Tennis elbow, also known as “lateral epicondylitis”, is a condition that affects 1-3% of the population and typically occurs between the ages of 35-45 years of age. Tennis elbow is an overuse injury caused by repetitive wrist extension and activities that require power grip. These types of movements result in the recurring contraction of extensor muscles in the forearm, most commonly the extensor carpi radialis brevis (ECRB) which connects to the bony prominence of our outer elbow known as the lateral epicondyle. In tennis elbow, microtears occur in the ECRB muscle at its connection point to the elbow which explains why pain is typically felt in this location. Additional symptoms include morning elbow stiffness, forearm pain, decreased wrist and grip strength and difficulty holding objects.

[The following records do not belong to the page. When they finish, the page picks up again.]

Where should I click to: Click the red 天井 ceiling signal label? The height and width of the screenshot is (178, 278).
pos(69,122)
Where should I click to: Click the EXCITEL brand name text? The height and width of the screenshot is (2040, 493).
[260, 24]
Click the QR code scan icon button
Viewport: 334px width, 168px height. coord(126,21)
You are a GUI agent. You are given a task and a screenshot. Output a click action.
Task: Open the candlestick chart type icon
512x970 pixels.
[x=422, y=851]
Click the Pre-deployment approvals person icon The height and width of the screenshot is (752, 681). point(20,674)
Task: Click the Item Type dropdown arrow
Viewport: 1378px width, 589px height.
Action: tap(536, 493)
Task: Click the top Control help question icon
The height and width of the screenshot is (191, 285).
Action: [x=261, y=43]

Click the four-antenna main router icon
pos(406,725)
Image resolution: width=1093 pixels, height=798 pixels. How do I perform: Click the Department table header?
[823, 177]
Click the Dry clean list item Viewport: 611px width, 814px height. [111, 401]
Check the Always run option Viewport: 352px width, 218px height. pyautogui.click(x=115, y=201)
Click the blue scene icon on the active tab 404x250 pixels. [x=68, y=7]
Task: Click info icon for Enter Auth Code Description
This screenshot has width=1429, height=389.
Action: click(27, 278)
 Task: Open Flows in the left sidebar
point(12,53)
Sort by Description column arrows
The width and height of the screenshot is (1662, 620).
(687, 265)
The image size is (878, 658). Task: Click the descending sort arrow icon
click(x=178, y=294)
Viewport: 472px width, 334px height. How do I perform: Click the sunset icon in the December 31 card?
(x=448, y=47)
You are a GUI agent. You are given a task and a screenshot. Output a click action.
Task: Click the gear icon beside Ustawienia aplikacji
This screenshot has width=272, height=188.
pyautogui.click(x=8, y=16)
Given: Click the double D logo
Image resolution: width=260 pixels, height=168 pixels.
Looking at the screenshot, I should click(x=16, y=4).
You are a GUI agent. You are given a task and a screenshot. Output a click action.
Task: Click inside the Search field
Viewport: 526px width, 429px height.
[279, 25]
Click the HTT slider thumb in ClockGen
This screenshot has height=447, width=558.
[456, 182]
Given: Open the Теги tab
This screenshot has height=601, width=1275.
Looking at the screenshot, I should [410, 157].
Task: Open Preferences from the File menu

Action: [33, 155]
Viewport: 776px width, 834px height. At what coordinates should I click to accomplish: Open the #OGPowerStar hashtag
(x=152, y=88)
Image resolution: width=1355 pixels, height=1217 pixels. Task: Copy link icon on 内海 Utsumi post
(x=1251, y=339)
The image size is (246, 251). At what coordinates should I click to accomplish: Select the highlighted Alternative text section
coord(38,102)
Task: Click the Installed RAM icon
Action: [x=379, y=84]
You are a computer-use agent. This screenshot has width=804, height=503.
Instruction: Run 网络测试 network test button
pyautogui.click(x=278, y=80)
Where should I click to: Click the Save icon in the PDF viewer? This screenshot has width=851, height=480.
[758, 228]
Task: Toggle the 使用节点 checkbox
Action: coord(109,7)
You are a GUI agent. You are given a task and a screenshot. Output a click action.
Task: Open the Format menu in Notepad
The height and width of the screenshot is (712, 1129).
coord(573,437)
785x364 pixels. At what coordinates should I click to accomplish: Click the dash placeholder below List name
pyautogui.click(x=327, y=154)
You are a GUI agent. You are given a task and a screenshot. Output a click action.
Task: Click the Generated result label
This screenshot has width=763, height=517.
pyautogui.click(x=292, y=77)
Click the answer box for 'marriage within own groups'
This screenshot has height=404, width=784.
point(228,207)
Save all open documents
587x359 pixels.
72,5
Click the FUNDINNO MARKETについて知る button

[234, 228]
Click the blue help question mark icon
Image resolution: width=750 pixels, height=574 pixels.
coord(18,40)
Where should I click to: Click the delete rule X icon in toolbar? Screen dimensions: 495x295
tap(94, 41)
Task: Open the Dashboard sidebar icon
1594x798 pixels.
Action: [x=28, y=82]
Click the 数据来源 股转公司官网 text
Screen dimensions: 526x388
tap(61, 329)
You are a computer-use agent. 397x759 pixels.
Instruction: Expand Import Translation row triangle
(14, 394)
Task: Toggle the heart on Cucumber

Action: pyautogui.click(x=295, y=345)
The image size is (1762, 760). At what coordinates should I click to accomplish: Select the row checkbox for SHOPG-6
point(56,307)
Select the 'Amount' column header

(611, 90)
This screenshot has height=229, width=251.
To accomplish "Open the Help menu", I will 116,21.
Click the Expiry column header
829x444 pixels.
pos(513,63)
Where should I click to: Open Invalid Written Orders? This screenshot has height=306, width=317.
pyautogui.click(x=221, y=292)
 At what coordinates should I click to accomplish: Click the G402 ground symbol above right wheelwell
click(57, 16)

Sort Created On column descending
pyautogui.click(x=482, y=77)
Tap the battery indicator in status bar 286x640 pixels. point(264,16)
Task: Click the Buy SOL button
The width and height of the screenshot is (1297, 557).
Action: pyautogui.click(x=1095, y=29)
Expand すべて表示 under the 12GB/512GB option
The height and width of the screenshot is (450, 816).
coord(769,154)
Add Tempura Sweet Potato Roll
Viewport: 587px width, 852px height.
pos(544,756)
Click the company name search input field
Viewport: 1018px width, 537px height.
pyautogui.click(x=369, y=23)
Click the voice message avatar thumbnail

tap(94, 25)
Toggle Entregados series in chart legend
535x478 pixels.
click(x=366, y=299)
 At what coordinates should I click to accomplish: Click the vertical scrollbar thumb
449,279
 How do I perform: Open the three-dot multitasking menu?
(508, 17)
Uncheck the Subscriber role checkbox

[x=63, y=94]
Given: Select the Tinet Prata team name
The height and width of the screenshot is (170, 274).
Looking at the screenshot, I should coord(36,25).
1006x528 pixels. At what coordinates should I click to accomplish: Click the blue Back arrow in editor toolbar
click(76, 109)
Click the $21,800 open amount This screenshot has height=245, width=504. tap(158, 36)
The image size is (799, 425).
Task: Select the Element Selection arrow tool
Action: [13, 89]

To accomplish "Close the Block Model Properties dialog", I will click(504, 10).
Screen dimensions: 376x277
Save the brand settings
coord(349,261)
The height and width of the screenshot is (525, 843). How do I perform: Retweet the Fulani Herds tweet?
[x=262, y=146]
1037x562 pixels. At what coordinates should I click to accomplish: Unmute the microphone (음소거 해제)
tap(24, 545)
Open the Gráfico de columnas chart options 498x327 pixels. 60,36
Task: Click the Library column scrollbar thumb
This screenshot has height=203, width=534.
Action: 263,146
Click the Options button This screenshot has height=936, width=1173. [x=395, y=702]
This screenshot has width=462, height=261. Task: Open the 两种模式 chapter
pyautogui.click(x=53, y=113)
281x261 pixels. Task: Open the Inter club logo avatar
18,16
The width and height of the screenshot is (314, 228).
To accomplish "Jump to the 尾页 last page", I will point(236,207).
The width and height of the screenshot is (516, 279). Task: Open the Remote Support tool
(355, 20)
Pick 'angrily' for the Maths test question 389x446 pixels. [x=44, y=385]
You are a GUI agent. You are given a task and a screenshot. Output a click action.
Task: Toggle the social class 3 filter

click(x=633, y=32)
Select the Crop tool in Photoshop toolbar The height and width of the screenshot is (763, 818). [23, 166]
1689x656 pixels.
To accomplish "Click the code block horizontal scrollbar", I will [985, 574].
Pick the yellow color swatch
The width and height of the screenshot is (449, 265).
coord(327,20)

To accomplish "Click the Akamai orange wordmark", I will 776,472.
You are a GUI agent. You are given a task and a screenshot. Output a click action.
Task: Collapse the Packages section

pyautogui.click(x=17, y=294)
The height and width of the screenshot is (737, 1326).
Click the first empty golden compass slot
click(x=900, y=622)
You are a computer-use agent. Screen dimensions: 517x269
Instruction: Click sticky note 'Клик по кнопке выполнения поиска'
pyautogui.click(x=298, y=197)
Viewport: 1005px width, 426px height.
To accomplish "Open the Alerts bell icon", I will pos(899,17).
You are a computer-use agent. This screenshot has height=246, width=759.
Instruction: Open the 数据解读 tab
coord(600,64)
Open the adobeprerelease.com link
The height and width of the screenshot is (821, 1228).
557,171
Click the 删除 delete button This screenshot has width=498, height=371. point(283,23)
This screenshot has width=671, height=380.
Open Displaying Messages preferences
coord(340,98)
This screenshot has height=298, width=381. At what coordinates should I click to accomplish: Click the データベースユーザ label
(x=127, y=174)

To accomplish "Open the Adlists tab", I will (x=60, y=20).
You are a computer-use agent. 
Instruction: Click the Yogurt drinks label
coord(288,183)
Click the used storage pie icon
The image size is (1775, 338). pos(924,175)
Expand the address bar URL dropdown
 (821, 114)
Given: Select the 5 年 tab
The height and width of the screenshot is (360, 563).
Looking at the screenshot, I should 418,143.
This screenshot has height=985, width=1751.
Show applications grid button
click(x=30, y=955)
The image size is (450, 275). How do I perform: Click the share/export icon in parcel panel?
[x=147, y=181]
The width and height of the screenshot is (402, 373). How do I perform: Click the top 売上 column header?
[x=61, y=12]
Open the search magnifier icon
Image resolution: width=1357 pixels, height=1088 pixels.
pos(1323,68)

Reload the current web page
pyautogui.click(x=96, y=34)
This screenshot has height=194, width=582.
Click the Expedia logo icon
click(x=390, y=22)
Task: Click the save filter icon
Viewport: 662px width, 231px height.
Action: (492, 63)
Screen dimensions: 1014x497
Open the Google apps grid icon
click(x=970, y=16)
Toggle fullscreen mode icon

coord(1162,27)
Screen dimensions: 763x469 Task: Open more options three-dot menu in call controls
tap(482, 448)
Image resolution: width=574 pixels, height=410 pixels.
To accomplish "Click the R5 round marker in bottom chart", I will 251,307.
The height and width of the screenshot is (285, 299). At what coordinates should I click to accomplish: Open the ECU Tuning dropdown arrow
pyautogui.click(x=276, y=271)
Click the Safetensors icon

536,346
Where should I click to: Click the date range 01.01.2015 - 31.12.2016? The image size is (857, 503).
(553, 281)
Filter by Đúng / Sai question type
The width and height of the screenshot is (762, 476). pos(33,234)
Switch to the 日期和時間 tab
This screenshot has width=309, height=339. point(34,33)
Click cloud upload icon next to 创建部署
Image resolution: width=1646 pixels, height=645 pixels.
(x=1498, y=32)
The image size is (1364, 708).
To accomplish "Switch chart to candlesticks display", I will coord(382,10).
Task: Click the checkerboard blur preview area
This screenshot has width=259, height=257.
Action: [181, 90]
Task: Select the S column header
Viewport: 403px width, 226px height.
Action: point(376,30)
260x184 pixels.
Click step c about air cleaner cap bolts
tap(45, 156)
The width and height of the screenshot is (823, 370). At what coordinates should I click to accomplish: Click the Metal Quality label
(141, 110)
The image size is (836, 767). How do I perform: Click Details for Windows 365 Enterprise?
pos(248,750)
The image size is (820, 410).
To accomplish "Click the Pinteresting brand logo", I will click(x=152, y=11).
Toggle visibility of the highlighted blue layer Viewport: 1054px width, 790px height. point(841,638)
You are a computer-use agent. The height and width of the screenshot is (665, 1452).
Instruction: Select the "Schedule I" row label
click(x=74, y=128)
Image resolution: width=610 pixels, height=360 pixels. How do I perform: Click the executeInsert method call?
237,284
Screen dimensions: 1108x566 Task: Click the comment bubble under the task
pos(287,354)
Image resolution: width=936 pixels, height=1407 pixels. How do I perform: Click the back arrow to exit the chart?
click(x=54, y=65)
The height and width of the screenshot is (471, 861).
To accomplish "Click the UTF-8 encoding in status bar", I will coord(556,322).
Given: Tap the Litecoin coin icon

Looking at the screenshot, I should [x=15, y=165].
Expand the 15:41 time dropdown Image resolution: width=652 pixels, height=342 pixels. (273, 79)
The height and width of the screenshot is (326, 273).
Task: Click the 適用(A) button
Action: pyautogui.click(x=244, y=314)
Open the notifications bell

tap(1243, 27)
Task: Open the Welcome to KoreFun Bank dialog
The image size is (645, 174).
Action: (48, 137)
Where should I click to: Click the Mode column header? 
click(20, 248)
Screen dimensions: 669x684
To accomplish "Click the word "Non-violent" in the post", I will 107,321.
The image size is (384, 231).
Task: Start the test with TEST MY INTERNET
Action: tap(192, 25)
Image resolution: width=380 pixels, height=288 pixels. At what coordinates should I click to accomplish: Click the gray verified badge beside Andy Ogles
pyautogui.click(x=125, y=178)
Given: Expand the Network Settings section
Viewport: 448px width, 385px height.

Playing tennis is just one of the potential causes of this injury, mainly due to continual use of the backhand stroke. However, don’t be fooled by the name – tennis elbow does not just affect people who play tennis. More often, it occurs due to repetitive work-related activities such as the use of tools in plumbing and car repairs, cutting and chopping food, computer mouse clicking, as well as a variety of other sports and hobbies that require repetitive wrist motion and grip strength.
Although resting from aggravating activities and use of anti-inflammatory medication is often the first step to recovery during the acute stage of tennis elbow, additional treatment is often required for further healing. Up to 20% of tennis elbow occurrences may persist beyond 1 year. This highlights the importance of early diagnosis and treatment in the prevention of chronic tennis elbow injuries. Physiotherapy treatment is focused on patient education, increasing forearm flexibility and gradual strength progression. Research indicates that graded eccentric strength training of the wrist extensors helps to reduce pain, increase muscle strength and improve return to activity in cases of chronic tennis elbow. Eccentric strengthening means that your muscle is lengthened as it contracts, for example slowly lowering a weight down with control. New research is now suggesting the combination of eccentric, concentric (contraction as the muscle shortens) and isometric (contraction without change in muscle length) strengthening for the most effective treatment of tennis elbow. Your physiotherapist will guide you on the most optimal exercise program for you.
Other treatment methods including corticosteroid injections, counter-force bracing, electro-acupuncture, mobilizations/manipulations and deep friction massage are supported by low to moderate levels of evidence for short-term pain relief in tennis elbow. If you are experiencing tennis elbow pain, it is important to get an assessment by your healthcare provider in order to determine the best treatment plan for you.